Binzel turned that passion into a successful career. Known for his work on asteroid characterization, he played a key role in a number of NASA missions to space, including the New Horizons mission to Pluto and the OSIRIS-REx mission to the asteroid Bennu. He has also been a celebrated teacher and mentor, with a constellation of former students involved in research on the solar system and beyond.

Now, after 33 years at the forefront of planetary science in the MIT Department of Earth, Atmospheric and Planetary Sciences (EAPS), Professor Richard Binzel has recently retired from teaching.

“Rick is an outstanding scientist and educator,” says Cathy Olkin ’88, PhD ’96, a collaborator and former student of Binzel’s, and now the deputy principal investigator for NASA’s Lucy mission to the Trojan asteroids. “His contributions to our understanding of small bodies in our solar system are as deep as they are vast.”

In January, Binzel was working from his new home in Lafayette, Colorado, where he and his wife Michelle moved to be nearer their son and two young grandchildren.
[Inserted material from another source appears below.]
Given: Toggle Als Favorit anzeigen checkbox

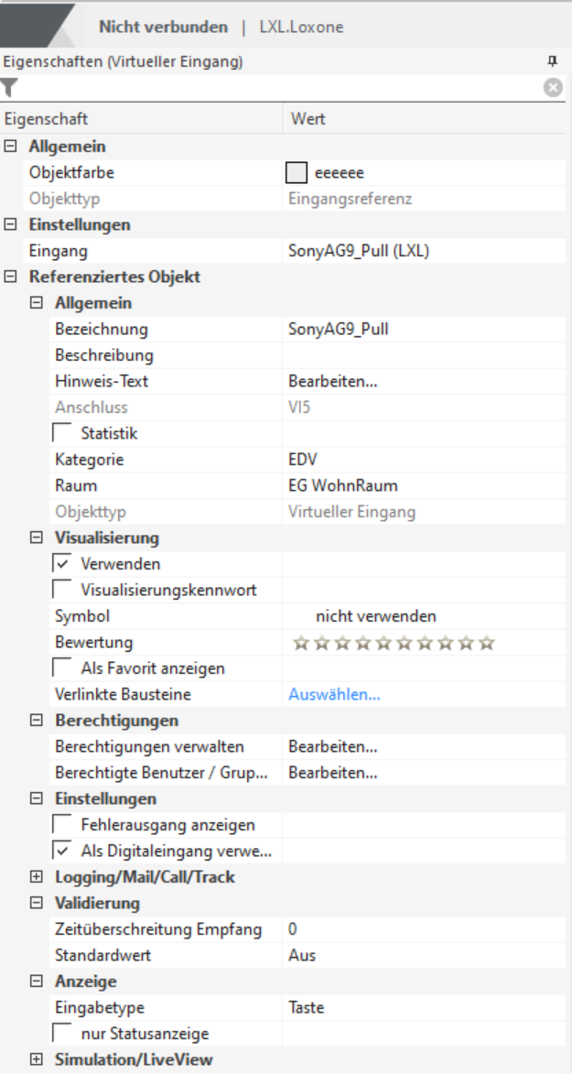Looking at the screenshot, I should tap(63, 668).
He had just returned from a trip to Antarctica to observe a solar eclipse. Such celestial alignments have long fascinated Binzel, who has led similar MIT alumni trips to observe eclipses all over the world, viewing them as “a chance to see the solar system in action."
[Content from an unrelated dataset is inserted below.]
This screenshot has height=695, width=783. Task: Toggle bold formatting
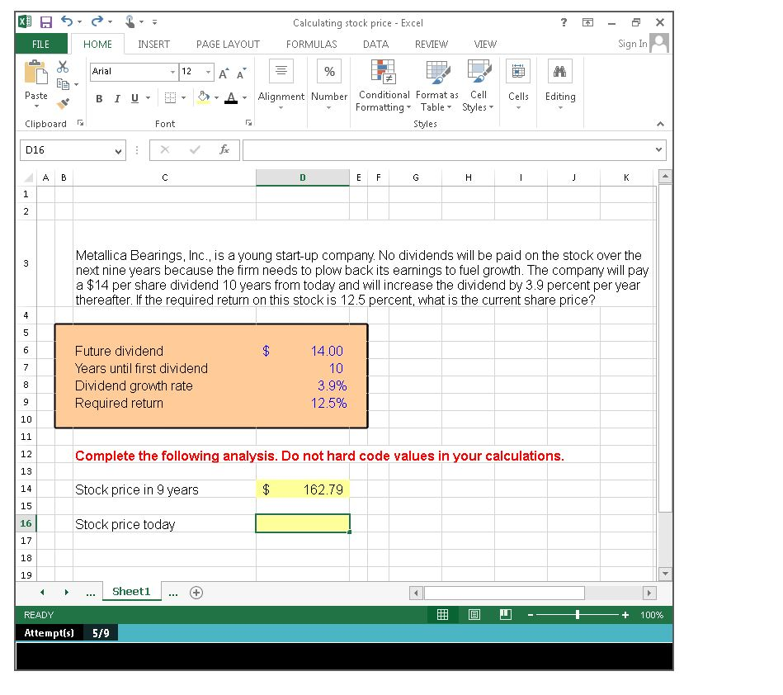coord(98,97)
“It’s astronomy as a spectator sport,” he says.

Binzel published his first paper in 1974 at the age of 15 while attending an astronomy camp in California (astrophysicist and science communicator Neil deGrasse Tyson was a fellow camper). The paper came about after he helped take a measurement of an asteroid’s rotation period that went against what the “grown-ups” were saying.
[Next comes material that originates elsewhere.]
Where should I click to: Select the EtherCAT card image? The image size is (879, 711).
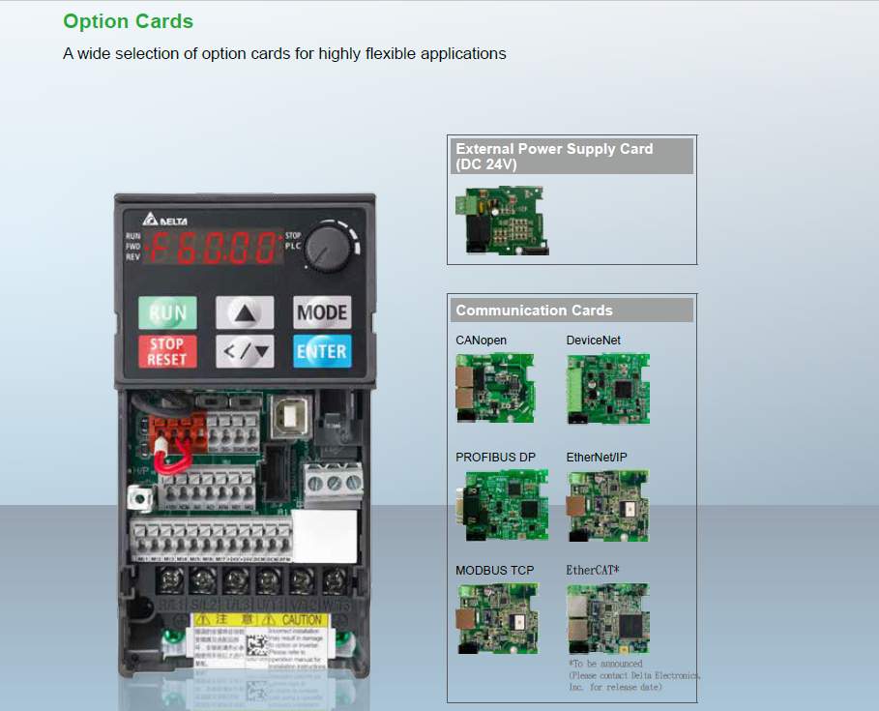[607, 618]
“It’s a great lesson in science,” says Binzel. “You just have to go out and measure for yourself.”

That attitude has served him well through his career, first as a physics student at Macalester College in St. Paul, Minnesota, where as an undergraduate he published a controversial paper in Science reasoning that minor planets are, like their larger counterparts, orbited by “numerous and commonplace” satellites. It took two more decades before that reasoning was widely confirmed.

After receiving his PhD in astronomy from the University of Texas, he spent a year at the Planetary Science Institute in Arizona, before joining MIT in 1988. During his tenure at MIT, he published hundreds of papers, and won a number of awards, including the 1991 Harold C. Urey Prize in Planetary Science for his work on the evolution of the solar system and the origin of meteorites.

A culmination of this research was Binzel’s 1993 paper reporting his discovery of a field of debris around the giant asteroid Vesta. The debris, like an interplanetary trail of crumbs, was the missing link needed to show that a distinctive class of meteorites found on Earth are in fact fragments from Vesta knocked loose by ancient impacts.

“Now, we understand so much of the dynamic nature of the Main Belt, but that was one of the first key insights into how we get these meteorites on Earth,” says Francesca DeMeo, a research scientist at EAPS, and one of Binzel’s closest collaborators, as well as a former student.

Binzel’s fascination with the solar system stems from his being, at heart, a “homebody.” Astronomers studying black holes can never go to a black hole and verify their theories; but with the solar system, he says, astronomers aren’t limited to what they can see through telescopes.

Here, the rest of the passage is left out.